My name is Philomena Lynch I’m married to Peter, together we have two sons Johnny & Peter and a Foster daughter Joely. I come from a big family and i was born and reared in O’Hanlon Park, the best place to live back then.

My story begins when I turned 16 and I began to feel an emptiness in my life, a searching for something that i didn’t know what for. I began to talk to religious people and others about how i felt but no-one seemed to understand what i was saying or give me the answer i was looking for. As i began work in Clarks shoe factory just around that time i tried to put it out of my head and just enjoy myself but there was always a hunger, a longing for something more than this life.
When i was 19 i was invited to a Bible meeting by a girl i worked with, i was very skeptical as you can imagine 32 years ago there was a certain amount of stigma attached to anything outside of going to mass etc. But i went and enjoyed it and it was simply people reading the Bible and praying and singing songs to God. I was going to the meetings for about 6 months and even though I enjoyed them and had started reading my Bible I couldn’t grasp the thought that God wanted to come into my life, that Jesus died on the cross for me and all I needed to do was accept this. I thought it couldn’t be that simple, so I tried to change myself and become a better person and thought maybe now i will feel good enough for God. But it didn’t work and i couldn’t keep up this trying to change thing myself.
On April 1st 1980 I went as usual to the Bible study and as I sat there listening to the speaker I found myself talking to God in my head and saying i just cant get this i don’t understand what it means to be a Christian , it seems to simple to just ask God to come into your life.
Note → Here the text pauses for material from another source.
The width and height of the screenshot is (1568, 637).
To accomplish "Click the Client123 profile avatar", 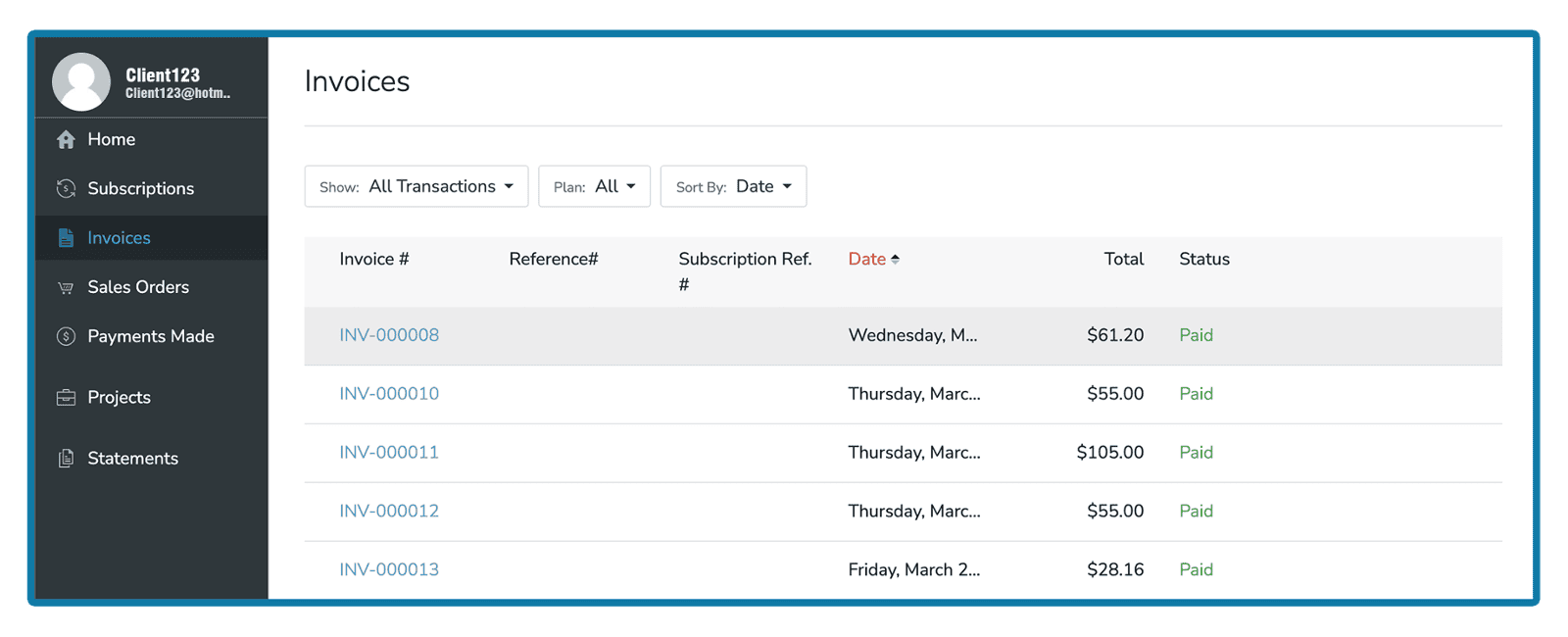I will [x=81, y=81].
As the meeting progressed, a little thought came to me that I would never be good enough for heaven, and that didn’t surprise me and so i thought what is the point of it all then.
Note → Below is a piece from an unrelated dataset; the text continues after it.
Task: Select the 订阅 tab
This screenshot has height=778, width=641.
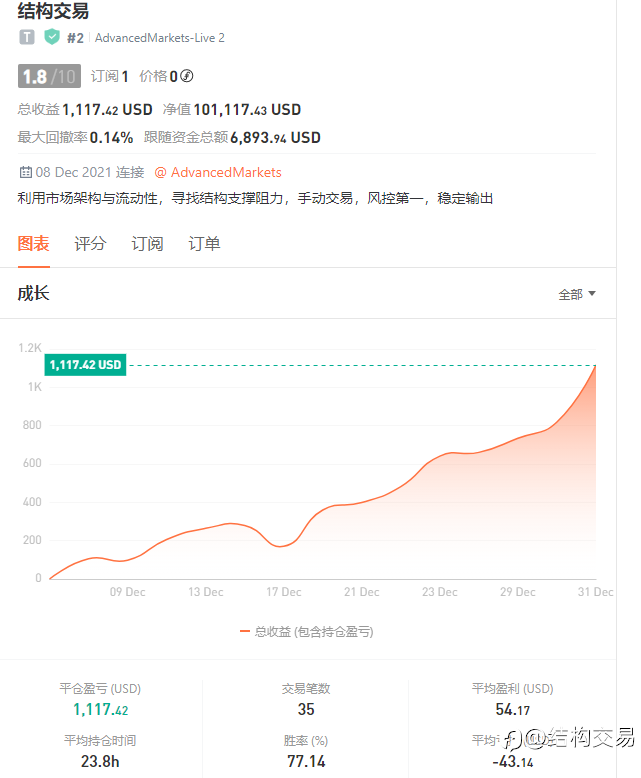Action: point(147,243)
The next little thought that came to me was “Just accept what My Son did for you on the cross and that’s all, He paid the price for you so you can be good enough for heaven” I didn’t know then but later i realized it was God putting those thoughts in my mind, so i responded by telling God i was sorry that my sins had put Jesus to the cross and I accepted the fact that He died for me and asked to come into my life and He Did……
I didn’t understand all about the Bible but i knew definitely that God had come into my life, I knew that all the good things i had done or could do would never make me good enough for heaven, nor could all the bad things keep me out, God showed me the only way was to accept the wonderful fact that He loved me so much He gave His only Son to die on the cross for me, to forgive me all my sins, and give me a brand new start.
At that time as i said earlier there was a lot of stigma attached to anything different from mass etc and so we did get a lot of flack here and there but, the thing is that something had happened inside of me that no one could take away because no one person had given it to me, but God.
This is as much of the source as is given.